| WHAT THIS TASK INVOLVES |
The lines to copy from the listing below are those that contain the string "Studies".

| THE RECORDS |
○ ○ ○
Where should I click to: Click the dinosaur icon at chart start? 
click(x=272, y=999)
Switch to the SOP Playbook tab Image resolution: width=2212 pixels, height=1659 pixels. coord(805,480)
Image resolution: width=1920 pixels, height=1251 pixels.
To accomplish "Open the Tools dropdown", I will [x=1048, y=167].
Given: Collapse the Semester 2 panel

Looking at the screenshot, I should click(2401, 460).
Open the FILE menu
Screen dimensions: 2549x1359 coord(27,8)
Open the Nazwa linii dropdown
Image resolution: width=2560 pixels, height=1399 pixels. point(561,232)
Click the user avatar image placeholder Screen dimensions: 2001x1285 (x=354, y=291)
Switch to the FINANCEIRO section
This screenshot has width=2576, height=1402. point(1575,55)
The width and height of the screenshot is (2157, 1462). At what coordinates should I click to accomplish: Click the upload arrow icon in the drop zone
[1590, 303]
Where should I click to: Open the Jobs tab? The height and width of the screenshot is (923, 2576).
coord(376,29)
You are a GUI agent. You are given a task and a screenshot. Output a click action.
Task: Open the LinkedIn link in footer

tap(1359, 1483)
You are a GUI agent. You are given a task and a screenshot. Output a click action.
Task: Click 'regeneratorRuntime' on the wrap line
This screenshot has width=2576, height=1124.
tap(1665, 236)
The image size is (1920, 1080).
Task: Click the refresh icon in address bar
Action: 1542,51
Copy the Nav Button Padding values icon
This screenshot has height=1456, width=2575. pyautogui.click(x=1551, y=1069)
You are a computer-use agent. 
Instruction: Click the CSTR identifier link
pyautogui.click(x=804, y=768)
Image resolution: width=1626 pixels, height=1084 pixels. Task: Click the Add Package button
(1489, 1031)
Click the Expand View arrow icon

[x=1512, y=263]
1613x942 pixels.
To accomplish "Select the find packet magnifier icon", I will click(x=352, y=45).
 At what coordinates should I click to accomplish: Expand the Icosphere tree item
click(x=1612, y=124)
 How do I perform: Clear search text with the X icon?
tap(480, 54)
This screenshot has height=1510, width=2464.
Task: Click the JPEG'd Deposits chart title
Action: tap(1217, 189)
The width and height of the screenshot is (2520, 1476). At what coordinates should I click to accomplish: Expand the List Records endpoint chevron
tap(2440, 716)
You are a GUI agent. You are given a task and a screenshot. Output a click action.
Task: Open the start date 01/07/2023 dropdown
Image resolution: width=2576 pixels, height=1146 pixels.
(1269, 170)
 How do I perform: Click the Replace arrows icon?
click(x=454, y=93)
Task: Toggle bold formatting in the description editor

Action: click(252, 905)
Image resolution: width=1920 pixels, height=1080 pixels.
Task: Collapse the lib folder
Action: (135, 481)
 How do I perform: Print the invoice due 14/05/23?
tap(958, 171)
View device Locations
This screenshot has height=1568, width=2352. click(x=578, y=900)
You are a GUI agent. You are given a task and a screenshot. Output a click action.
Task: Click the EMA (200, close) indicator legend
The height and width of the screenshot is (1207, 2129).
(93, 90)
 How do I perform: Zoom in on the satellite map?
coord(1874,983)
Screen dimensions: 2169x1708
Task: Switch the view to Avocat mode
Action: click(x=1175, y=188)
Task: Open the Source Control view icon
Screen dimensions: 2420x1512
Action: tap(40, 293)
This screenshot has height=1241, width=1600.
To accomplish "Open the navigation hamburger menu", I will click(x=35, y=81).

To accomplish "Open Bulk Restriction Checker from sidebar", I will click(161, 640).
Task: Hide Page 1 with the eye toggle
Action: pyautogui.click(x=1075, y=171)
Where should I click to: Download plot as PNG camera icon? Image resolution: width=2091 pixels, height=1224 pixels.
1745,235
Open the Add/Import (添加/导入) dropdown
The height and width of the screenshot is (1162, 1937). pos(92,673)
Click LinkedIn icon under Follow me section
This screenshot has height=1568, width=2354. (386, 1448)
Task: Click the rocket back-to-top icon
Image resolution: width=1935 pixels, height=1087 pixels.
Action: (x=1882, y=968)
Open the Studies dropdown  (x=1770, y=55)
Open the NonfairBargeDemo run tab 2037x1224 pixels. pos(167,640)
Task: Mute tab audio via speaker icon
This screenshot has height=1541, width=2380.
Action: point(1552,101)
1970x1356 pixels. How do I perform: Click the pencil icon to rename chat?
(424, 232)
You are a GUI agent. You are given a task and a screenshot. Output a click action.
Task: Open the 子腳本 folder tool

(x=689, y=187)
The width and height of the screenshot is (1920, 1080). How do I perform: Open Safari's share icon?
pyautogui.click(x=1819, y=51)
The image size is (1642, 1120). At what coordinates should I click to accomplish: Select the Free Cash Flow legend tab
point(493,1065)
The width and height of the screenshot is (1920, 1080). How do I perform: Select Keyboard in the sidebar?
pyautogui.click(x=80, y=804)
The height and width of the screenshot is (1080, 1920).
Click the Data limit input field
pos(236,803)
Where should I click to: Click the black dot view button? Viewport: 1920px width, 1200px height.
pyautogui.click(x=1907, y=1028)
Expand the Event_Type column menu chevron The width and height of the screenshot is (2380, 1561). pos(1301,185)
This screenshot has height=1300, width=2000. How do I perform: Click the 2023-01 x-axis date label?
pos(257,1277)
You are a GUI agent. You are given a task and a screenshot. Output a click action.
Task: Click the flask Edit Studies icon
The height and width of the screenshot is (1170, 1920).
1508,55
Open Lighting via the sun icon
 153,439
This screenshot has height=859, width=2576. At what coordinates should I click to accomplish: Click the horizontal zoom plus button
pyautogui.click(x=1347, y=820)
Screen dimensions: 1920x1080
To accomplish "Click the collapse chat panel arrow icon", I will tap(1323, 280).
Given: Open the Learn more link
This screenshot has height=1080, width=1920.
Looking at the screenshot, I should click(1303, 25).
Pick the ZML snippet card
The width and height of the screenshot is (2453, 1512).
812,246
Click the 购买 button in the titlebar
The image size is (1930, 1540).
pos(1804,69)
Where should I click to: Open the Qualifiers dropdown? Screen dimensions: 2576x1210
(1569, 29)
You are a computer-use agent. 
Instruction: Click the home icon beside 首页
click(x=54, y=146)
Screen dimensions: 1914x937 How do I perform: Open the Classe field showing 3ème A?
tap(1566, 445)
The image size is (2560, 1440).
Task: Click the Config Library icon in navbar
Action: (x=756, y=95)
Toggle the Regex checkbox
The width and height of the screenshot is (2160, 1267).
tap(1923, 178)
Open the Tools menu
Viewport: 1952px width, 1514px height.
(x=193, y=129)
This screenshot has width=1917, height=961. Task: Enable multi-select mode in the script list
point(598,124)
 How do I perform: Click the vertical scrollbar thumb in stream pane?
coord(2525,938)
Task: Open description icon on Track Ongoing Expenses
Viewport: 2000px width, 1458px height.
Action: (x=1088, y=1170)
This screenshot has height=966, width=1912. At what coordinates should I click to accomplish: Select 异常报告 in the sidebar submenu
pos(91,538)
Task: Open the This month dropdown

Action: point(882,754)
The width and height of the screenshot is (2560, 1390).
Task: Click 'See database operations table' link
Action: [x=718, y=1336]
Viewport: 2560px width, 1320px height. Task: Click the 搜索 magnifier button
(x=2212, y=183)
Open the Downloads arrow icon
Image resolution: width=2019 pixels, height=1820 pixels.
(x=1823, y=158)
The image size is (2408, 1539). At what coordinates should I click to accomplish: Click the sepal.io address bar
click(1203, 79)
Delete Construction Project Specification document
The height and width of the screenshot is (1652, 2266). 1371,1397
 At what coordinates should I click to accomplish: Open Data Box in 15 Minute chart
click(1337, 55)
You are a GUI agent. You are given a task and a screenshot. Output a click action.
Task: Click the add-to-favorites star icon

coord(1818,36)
○ ○ ○
| ANSWER TO THE PROBLEM |
Open the Studies dropdown  (x=1770, y=55)
Task: Click the flask Edit Studies icon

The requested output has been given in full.